BBC reported on the case of Carlos Ghosn, the former chairman of Nissan who was arrested for understating his annual salary and misusing company funds in November 2018. Upon his denial, he fled to Japan and was immediately arrested at the Tokyo airport. He was transported to the Tokyo Detention Centre where he was given prison clothes and confined to a cell. Ghosn was also restricted from having any contact with his wife, Carole Ghosn. She told The Guardian in 2019 that “for hours each day, the prosecutors interrogate him, browbeat him, lecture him and berated him, outside the presence of his attorney, in an effort to extract a confession.” Le Figaro reported that Carlos Ghosn's French lawyers described his continued Japanese detention in a complaint filed with the UNHCR as "hostage justice". CNN quoted Jeff Kingston, director of Asian studies at Temple University's Japan campus, stating "That system of hostage justice, I think, does not bear scrutiny."

===Tsuguhiro Kadokawa===
In 2022, Tsuguhiro Kadokawa, the former chair of Kadokawa Corporation, was arrested and indicted over bribery allegations linked to Tokyo Olympics 2020. He was detained for more than seven months, and during his detention he was repeatedly told by prosecutors that he would not be released from imprisonment until he confessed according to their storyline. In June 2024, he filed a civil lawsuit against the Japanese government for illegal detention and interrogation, and planned to file a complaint with the UN Human Rights Committee (UNHRC). His lawyer argued that their hostage-justice-type actions were in violation of international laws of human rights.
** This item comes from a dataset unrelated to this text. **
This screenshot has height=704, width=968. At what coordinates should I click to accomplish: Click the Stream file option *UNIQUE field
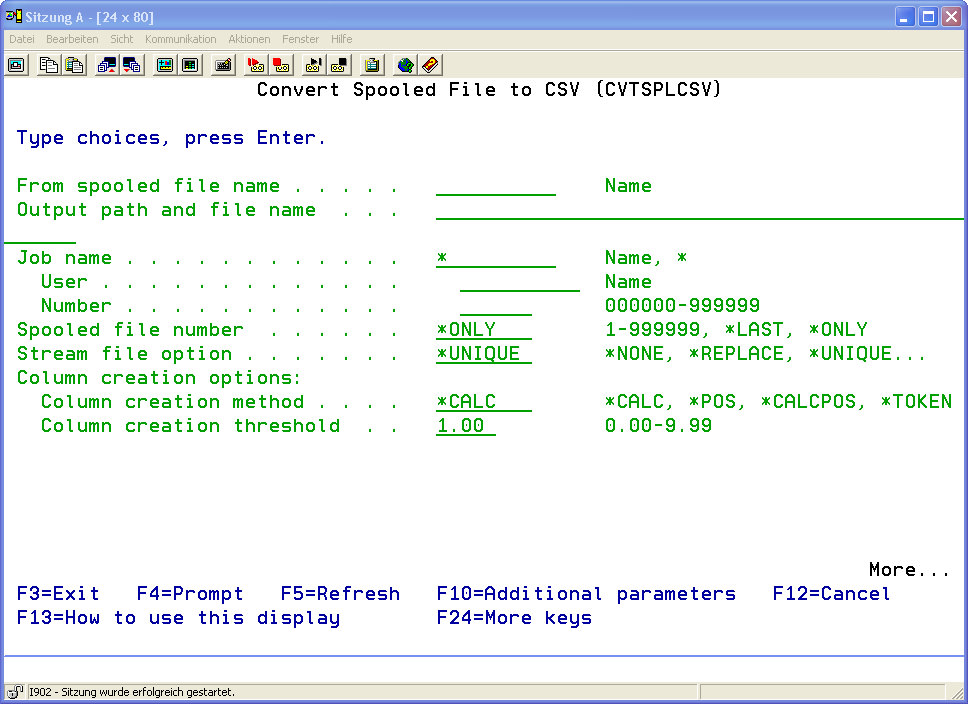[484, 355]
== Lawsuit to end hostage justice ==

On March 24, 2025, four men who experienced hostage justice filed a civil lawsuit at the Tokyo District Court. Each man seeks compensation of 1.1 million yen, and they contend that the Code of Criminal Procedure provisions allowing prolonged pretrial detention and denial of bail violate the Japanese Constitution. This lawsuit is notable for being the first one of its kind, in that multiple victims are plaintiffs and directly challenge the unconstitutionality of the provisions that form the basis of the hostage justice system.